Wednesday, January 28, 2015

URGENT CLIMATE CHANGE WARNING!

I hate climate change as much as the next guy, but probably not as much as this guy who is the reason people let their cars idle while killing panda bears over a coal fire.

I have observed many motorists in violation of a state law promoted by our
former state Rep. William Brownsberger, especially while shoveling snow:
Violations can be reported to police, the state Department of Environmental
Protection, and the EPA.

Motor vehicles MUST NOT IDLE MORE THAN 5 MINUTES. Violators can be fined
for up to $100 for the first offense, and $500 for subsequent offenses.

https://malegislature.gov/Laws/GeneralLaws/PartI/TitleXIV/Chapter90/Section16a


Additionally, anyone claiming concern over climate change and still heating
their home or office with non-renewable energy like oil, natural gas, or
electricity from the grid, should consider turning their heat OFF, or at
least down to 50 degrees so water pipes won't freeze and waste water.

I personally, don't want to suffer more climate change like we have this
week!

NAME REDACTED

Tuesday, January 27, 2015

Charged with snow mayhem!

In some communities people shoot each other. In Arlington they use a blizzard as an excuse for some old lady on old lady assault with a snow blower.

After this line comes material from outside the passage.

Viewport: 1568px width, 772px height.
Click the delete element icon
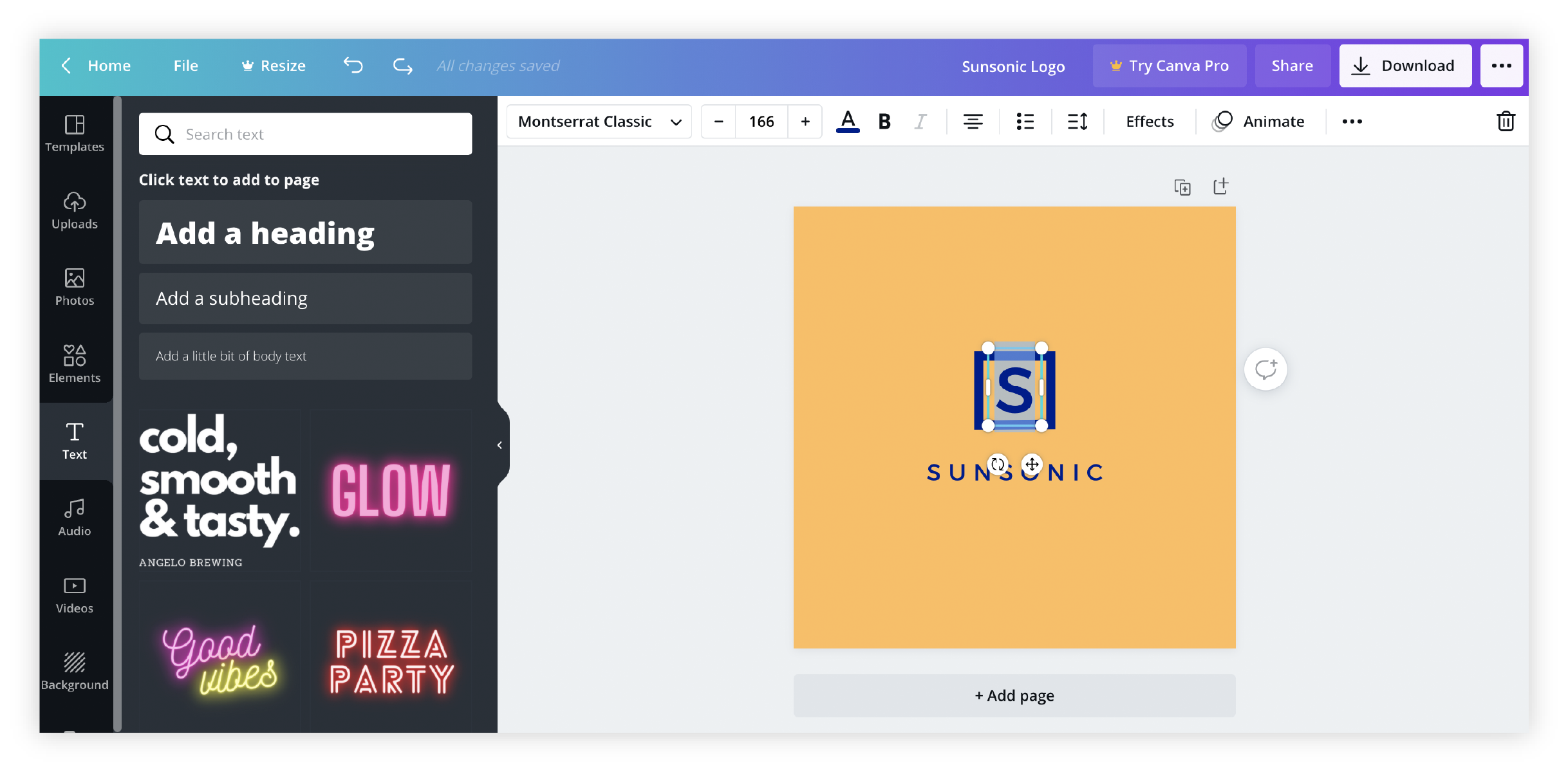coord(1505,121)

That's how it's done folks.

Via the Arlington Patch:

A 61-year-old Arlington woman allegedly assaulted her 60-year-old female neighbor during Tuesday’s blizzard with a handheld snow blower.
Police responded to 124 Park Ave. in Arlington Heights at about 4:30 p.m. for a report of an assault in progress. There, police found the neighbor suffering from lacerations on her foot. She was treated for “minor injuries,” police said.
The women have been involved in an ongoing feud, and the victim had previously filed for a harassment protection order against the alleged attacker, Barbara Davis, according to police.
Davis, of Park Avenue, was arrested at the scene and charged with assault and battery with a dangerous weapon, mayhem and violation of the harassment protection order, police said.
“Emotions may run high during a historic weather event like the blizzard we just endured, but that is no excuse for violence,” Arlington Police Chief Frederick Ryan said in a statement. “We are supposed to come together as a community during events like this, and I am very disappointed with these allegations.”
Davis was ordered held on $35,040 cash bail at the Arlington Police Department pending her arraignment in Cambridge District Court, police said.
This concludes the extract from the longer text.